Total, dua tembakan kaki kiri, satu membentur mistar gawang. Lacey tidak masuk lapangan sekadar untuk membuang waktu; ia masuk untuk memberi pernyataan.
Di Mana Anak Ini Selama Ini?

Penampilan Lacey di Turf Moor bukan sekadar soal statistik, melainkan dampak psikologis di lapangan. Masuk sebagai pemain pengganti, ia langsung mengubah ritme permainan yang sempat stagnan.
Mantan kapten MU, Gary Neville, tak bisa menyembunyikan kekagumannya saat melihat keberanian bocah yang sebelumnya hanya bermain 6 menit saat Man United kalah dari Aston Villa itu.
"Lacey ada di mana saja selama ini?" ujar Neville, seolah tak percaya Man United menyimpan senjata rahasia ini terlalu lama di bangku cadangan.
Neville menyoroti mentalitas Lacey yang tidak diajarkan di buku teks akademi manapun. Menurutnya, kombinasi Lacey dengan kapten tim bisa menjadi mimpi buruk bagi lawan.
"Shea Lacey menembak dengan kekuatan penuh, memancarkan tekad yang tak bisa diajarkan lewat kurikulum latihan. Masukkan dia berpasangan dengan Bruno Fernandes, maka lini pertahanan lawan hanya bisa menyulitkan diri mereka sendiri. Bocah ini benar-benar tipe bintang yang memaksa penonton untuk terus memperhatikannya," tegas Neville.
Ironi Liverpool dan Julukan Scouse Messi
Kisah Shea Lacey adalah sebuah anomali yang menarik. Ia lahir dan besar di Liverpool, dari keluarga pendukung fanatik The Reds.
Ayahnya, Paddy Lacey Sr., bahkan sempat khawatir ketika Shea kecil harus berlatih di Manchester. Namun, keputusan itu diambil karena Man United menawarkan kebebasan yang tidak ia temukan di tempat lain: kebebasan untuk menggiring bola.
Proud moment for me and my family signing my first professional contract at this club @ManUtd ❤️😁 pic.twitter.com/J4pRgk8qiv
— Shea lacey (@Shealacey10) April 15, 2024
Saat akademi lain meminta pemain muda untuk sering mengoper, pelatih di Carrington justru membiarkan Shea menari dengan bola. Mereka percaya, visi bermain bisa diajarkan nanti, tetapi insting dribel alami seperti itu adalah anugerah.

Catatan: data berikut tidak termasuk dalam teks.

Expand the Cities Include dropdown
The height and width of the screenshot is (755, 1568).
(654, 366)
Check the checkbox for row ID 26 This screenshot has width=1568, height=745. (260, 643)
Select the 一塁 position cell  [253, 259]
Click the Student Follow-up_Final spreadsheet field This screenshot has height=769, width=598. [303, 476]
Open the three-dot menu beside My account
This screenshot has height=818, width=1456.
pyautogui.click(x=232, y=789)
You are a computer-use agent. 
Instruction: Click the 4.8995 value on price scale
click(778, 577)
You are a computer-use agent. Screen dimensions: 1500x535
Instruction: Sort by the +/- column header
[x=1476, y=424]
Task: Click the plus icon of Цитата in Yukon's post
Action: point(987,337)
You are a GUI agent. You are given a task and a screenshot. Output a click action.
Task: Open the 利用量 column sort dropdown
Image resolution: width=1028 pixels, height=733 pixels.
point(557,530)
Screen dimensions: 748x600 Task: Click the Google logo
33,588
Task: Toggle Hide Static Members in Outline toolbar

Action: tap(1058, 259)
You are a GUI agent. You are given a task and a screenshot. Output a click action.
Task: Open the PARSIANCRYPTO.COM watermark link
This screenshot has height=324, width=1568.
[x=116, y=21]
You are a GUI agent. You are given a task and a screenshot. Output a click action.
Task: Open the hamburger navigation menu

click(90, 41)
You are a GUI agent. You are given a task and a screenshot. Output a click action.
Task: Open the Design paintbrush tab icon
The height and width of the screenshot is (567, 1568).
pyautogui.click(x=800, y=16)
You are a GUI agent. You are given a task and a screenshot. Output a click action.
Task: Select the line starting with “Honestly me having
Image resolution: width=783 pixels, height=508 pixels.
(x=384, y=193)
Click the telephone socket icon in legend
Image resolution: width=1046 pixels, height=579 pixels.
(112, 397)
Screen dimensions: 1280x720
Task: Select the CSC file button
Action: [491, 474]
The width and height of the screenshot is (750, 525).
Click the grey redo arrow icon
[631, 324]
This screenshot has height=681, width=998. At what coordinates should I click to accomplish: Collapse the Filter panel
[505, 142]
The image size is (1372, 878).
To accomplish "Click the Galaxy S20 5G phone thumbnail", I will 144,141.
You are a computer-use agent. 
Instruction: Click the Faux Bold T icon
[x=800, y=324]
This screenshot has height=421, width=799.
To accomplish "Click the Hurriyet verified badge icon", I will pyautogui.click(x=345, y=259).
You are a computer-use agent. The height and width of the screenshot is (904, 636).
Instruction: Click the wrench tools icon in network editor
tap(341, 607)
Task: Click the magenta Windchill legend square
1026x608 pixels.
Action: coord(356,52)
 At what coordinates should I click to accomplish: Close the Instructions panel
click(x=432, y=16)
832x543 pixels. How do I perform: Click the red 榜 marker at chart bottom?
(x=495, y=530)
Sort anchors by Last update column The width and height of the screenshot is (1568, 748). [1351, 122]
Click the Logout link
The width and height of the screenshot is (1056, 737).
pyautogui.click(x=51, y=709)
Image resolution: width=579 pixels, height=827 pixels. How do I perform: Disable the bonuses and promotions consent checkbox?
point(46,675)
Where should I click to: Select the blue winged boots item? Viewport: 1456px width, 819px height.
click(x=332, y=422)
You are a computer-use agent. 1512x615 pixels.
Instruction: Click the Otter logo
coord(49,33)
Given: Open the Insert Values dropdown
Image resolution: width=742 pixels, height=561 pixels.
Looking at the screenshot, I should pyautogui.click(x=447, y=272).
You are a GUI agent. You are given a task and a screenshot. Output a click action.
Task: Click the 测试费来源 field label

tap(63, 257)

Tak heran jika ia dijuluki "Scouse Messi". Gaya mainnya yang mengandalkan kaki kiri, pusat gravitasi rendah, dan kemampuan one-on-one mengingatkan banyak orang pada Phil Foden atau Eden Hazard.
Kakaknya, Paddy Jr., sempat meniti karier di Liverpool sebelum beralih ke tinju profesional. Namun Shea, yang kini berusia 18 tahun, justru menemukan rumahnya di sisi merah Manchester, bahkan sempat memegang tiket musiman di Anfield sebelum hatinya sepenuhnya berbelok ke Old Trafford.
Mentalitas Petinju di Lapangan Hijau
Ketangguhan mental Lacey di Turf Moor mungkin berakar dari disiplin olahraga lain yang ia geluti: tinju.
Selain sepak bola, Lacey kecil ditempa di Salisbury Boxing Club. Pada 2019, ia bahkan mencapai semifinal nasional kelas 36 kg. Sebuah fakta menarik terungkap: sehari sebelum pertarungan semifinal itu, ia harus mencabut gigi, namun tetap nekat naik ring meski akhirnya kalah poin.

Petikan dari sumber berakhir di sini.